Rachel, who stands just over 5 feet, weighed around 170 pounds at that time. When her first grandson was born, she realized she wanted to be around to enjoy him.
"I just wanted to change my lifestyle," she said. "I didn't want to be too tired to go out and play with him."
At first, the two Eagle Point friends walked around town after they finished working with dialysis patients at Medford's two hospitals. As they got stronger, they decided to walk up Lower Table Rock, one of Jackson County's most prominent landmarks.
"We started out at two times a week," Rachel recalled, "and we thought it was great. Pretty soon it was four times a week, then five times. By the time summer was over we were going every night."
As the pounds fell away, people noticed. A few even asked Rachel if she was sick.
A year after they started walking, they're hauling a lot less of themselves up the trail. Rachel lost more than 40 pounds, and Paula dropped around 70.
"People ask me how I lost the weight," Paula said. "It's really just eating less and exercising.

-- Questions on the material --
A - Answer these questions using the weight-loss excerpt:
(i) Around how much did Rachel weigh at that time?
(ii) Which landmark did the two friends decide to walk up?
(iii) Around how much weight did Paula drop?
B - Write out the weight-loss excerpt from "As the pounds" to "dropped around 70.", substituting "path" for "trail".

-- Source data --

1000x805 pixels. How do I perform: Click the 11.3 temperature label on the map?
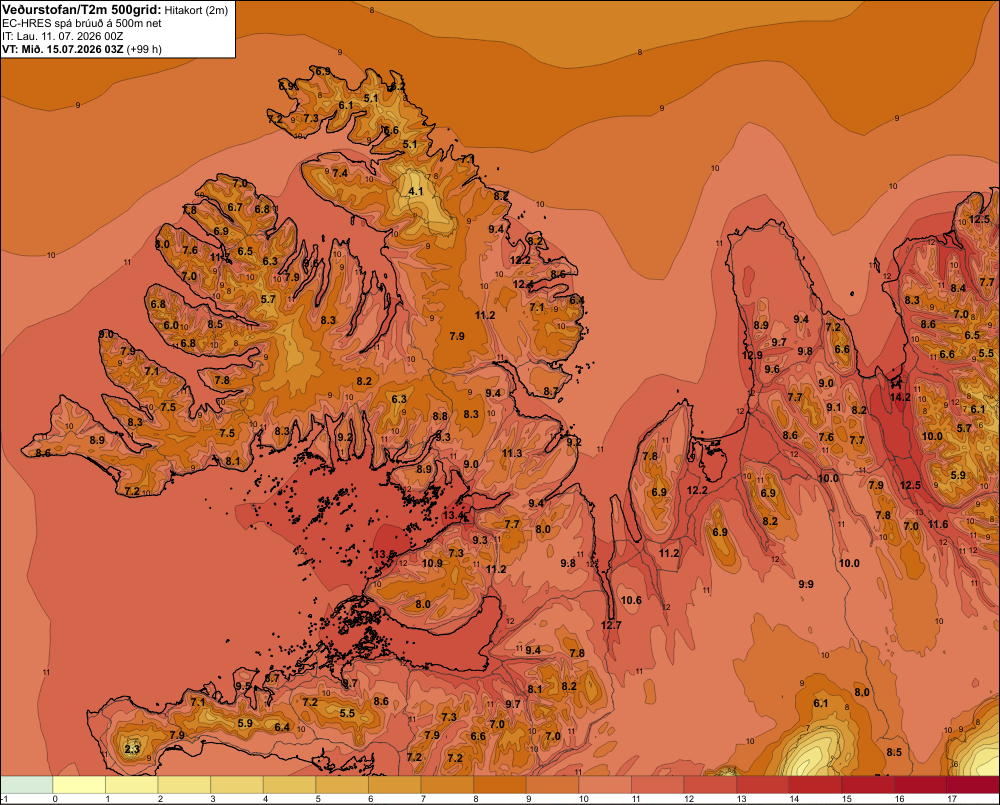512,453
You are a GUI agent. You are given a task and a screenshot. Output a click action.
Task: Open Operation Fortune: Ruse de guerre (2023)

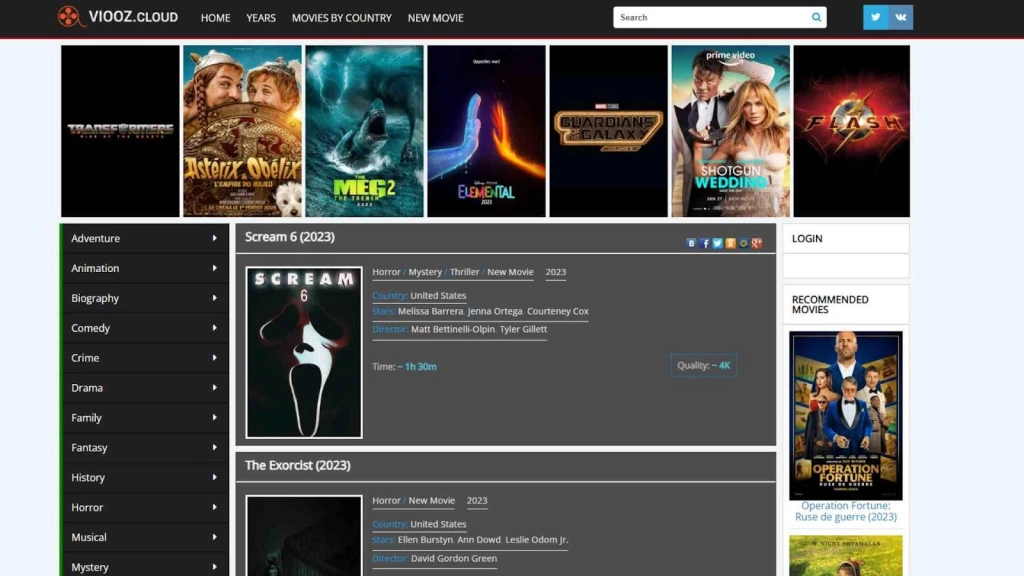(845, 415)
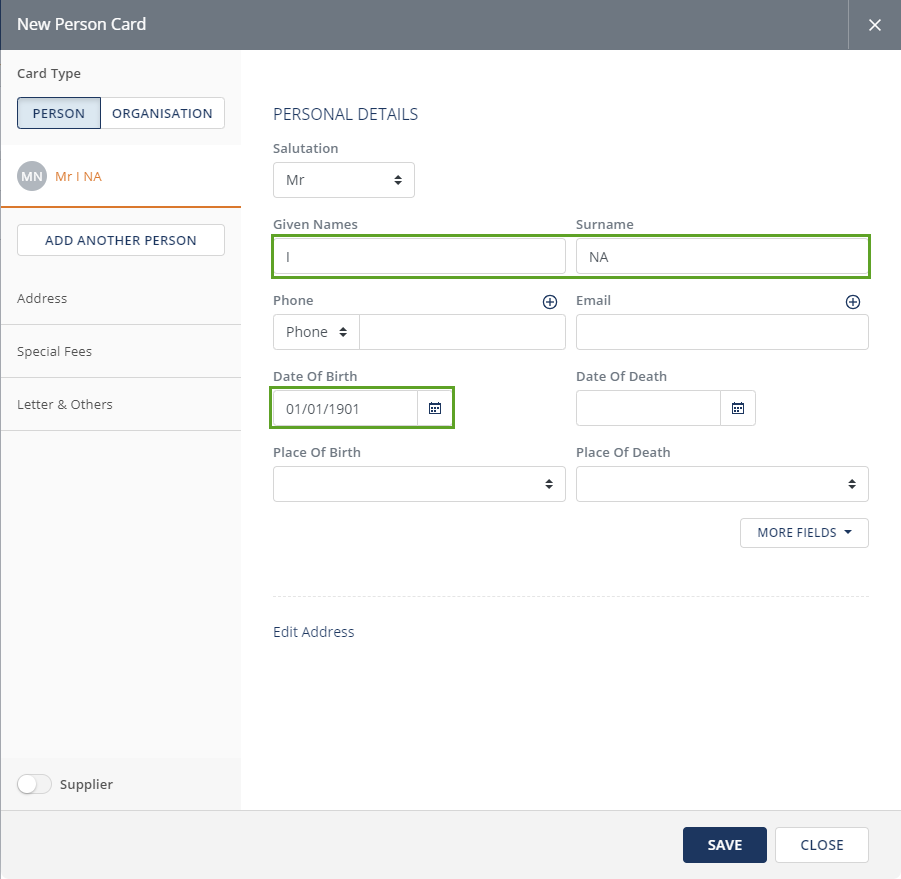This screenshot has height=879, width=901.
Task: Go to the Address section
Action: 42,299
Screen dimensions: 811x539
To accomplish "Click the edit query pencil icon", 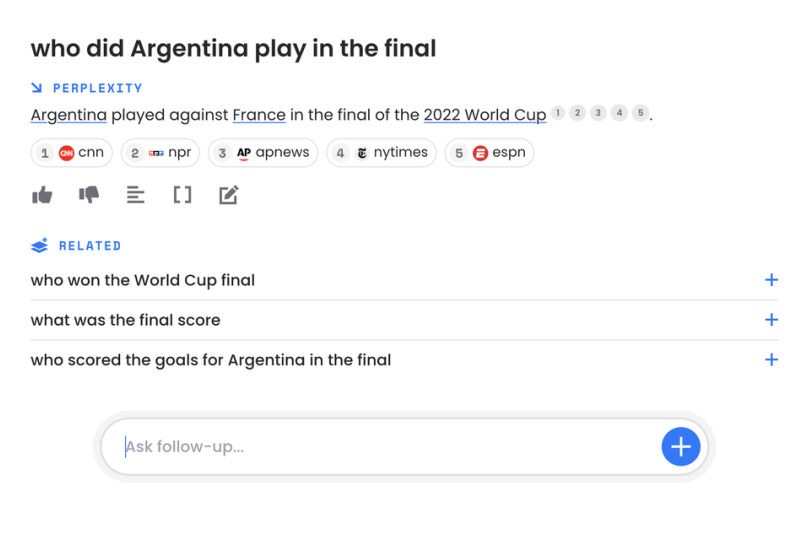I will pyautogui.click(x=229, y=195).
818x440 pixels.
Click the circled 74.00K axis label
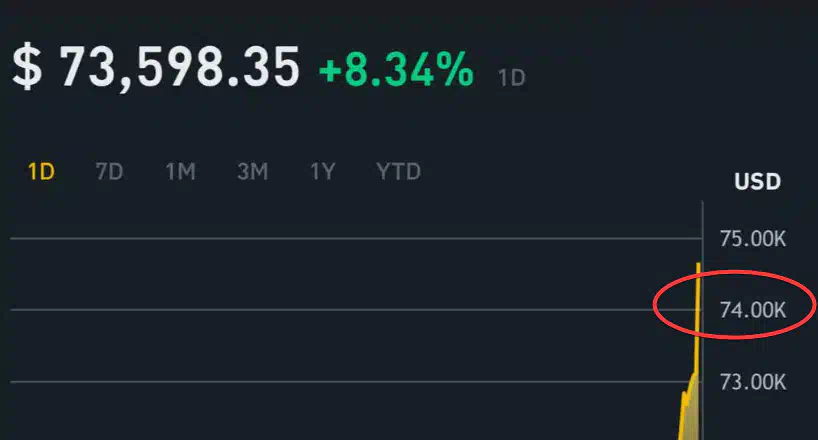click(x=753, y=310)
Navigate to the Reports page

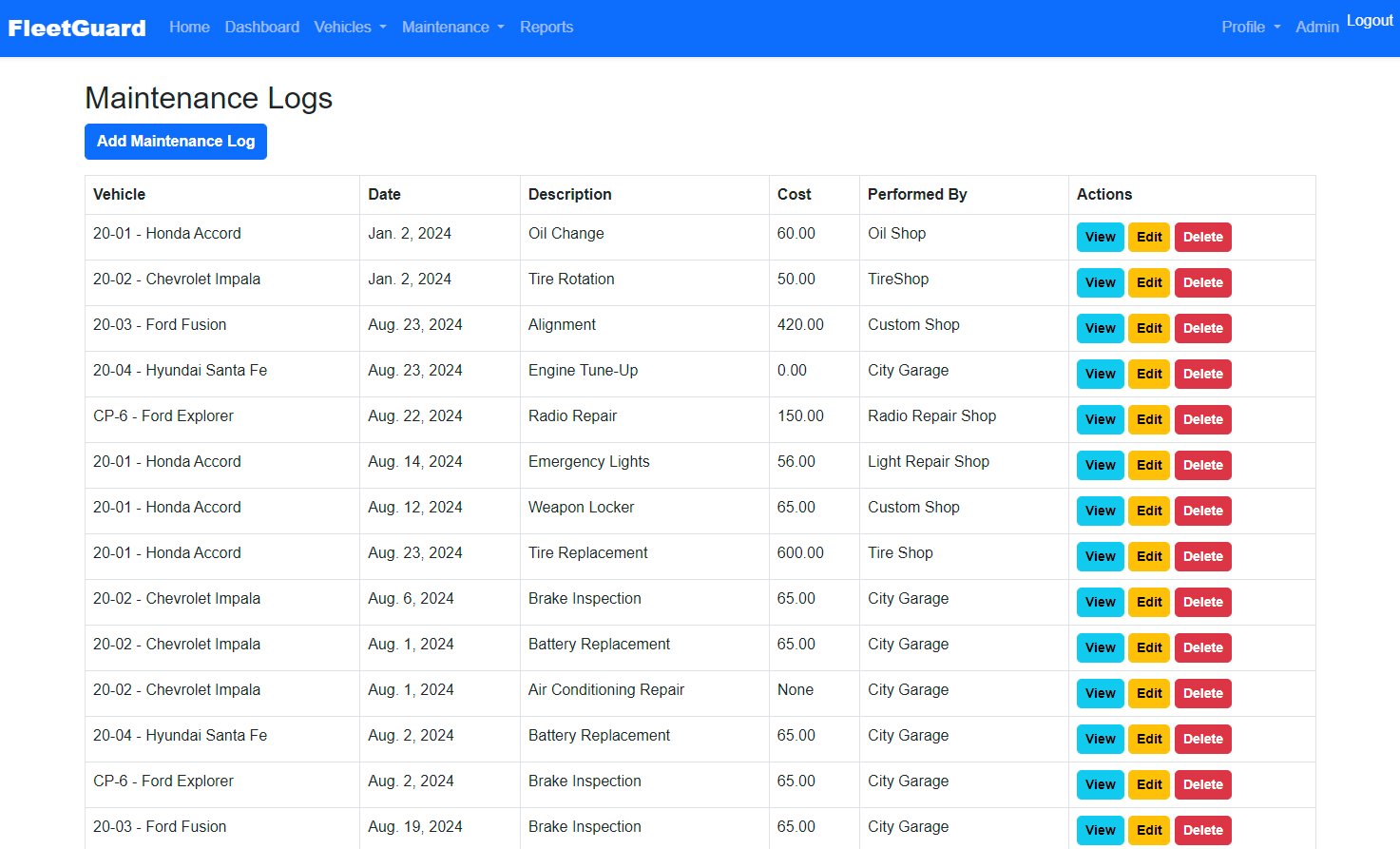[x=546, y=28]
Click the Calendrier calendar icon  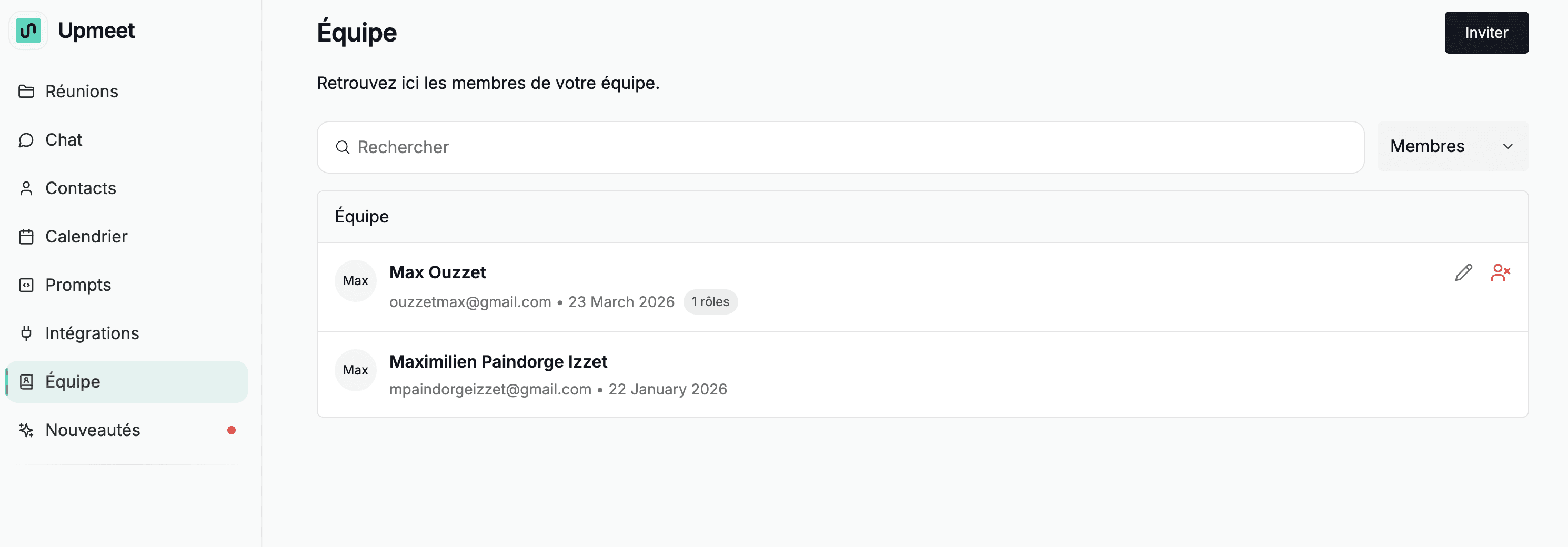click(26, 237)
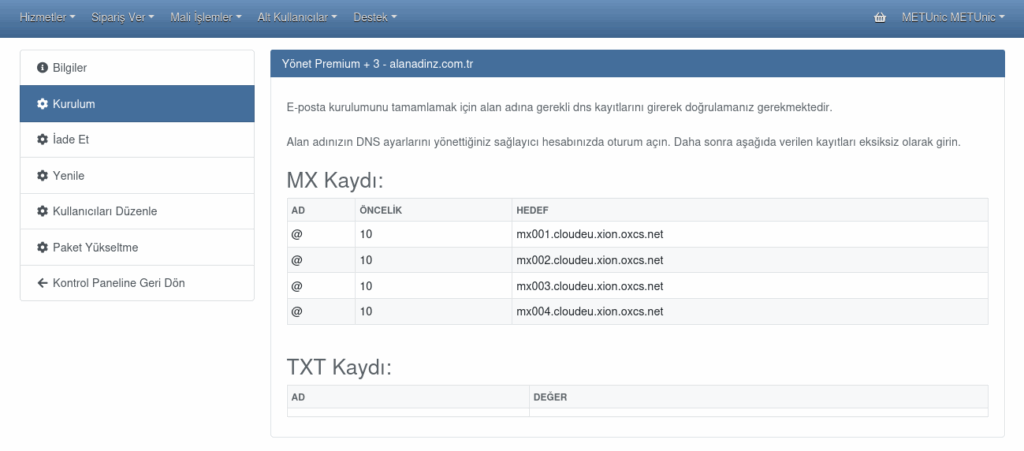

-- Solutions to each task --
A -
(i) Around 170 pounds.
(ii) Lower Table Rock.
(iii) Around 70 pounds.

B -
As the pounds fell away, people noticed. A few even asked Rachel if she was sick.
A year after they started walking, they're hauling a lot less of themselves up the path. Rachel lost more than 40 pounds, and Paula dropped around 70.